DATA TO EXAMINE:
◆ ◆ ◆ ◆ ◆ ◆ ◆
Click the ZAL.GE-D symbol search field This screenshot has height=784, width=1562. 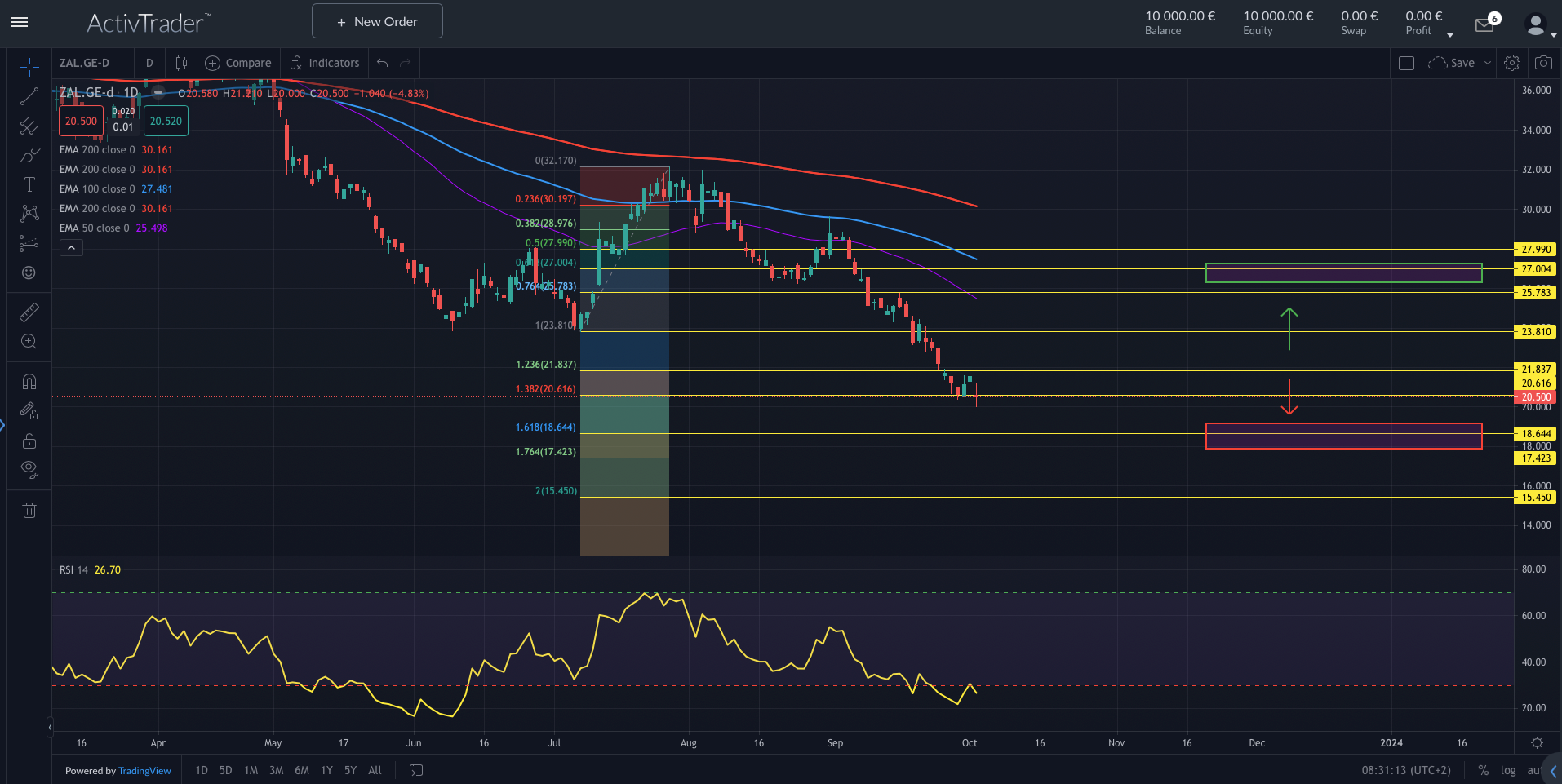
◆ ◆ ◆ ◆ ◆ ◆ ◆
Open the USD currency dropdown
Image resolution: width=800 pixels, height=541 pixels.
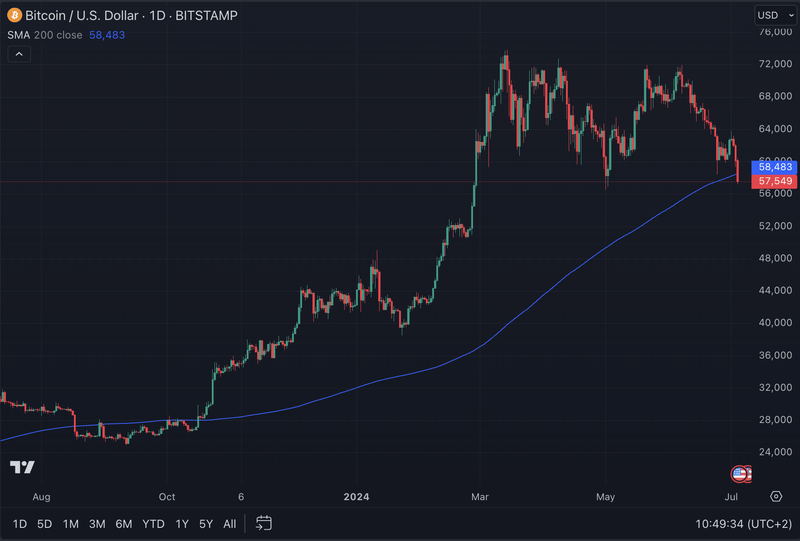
◆ ◆ ◆ ◆ ◆ ◆ ◆
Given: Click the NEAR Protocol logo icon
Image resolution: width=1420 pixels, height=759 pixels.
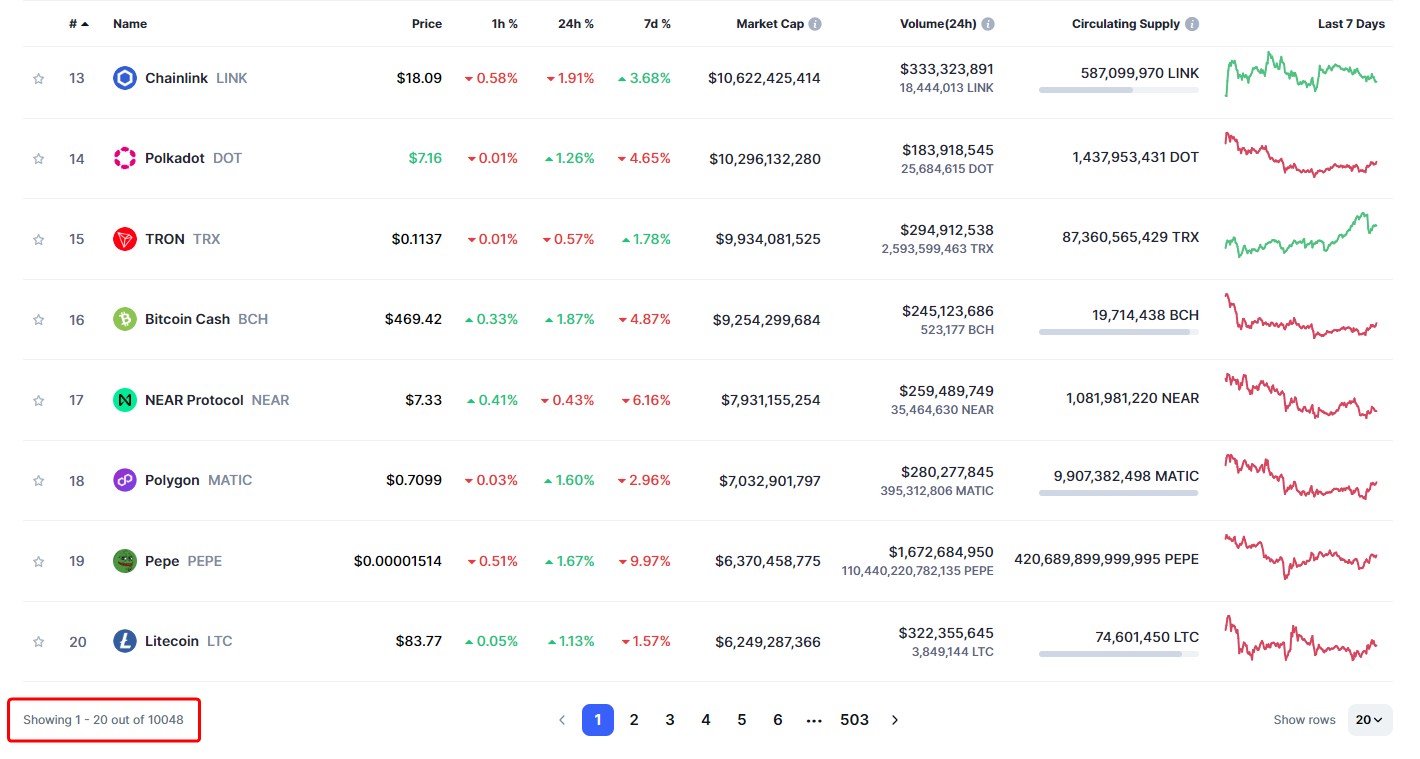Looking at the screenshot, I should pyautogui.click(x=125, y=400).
◆ ◆ ◆ ◆ ◆ ◆ ◆
EXERCISE: Go through the material above and output exactly the lines from the one containing "Open the USD currency dropdown" through the one containing "Image resolution: width=800".

TASK ANSWER:
Open the USD currency dropdown
Image resolution: width=800 pixels, height=541 pixels.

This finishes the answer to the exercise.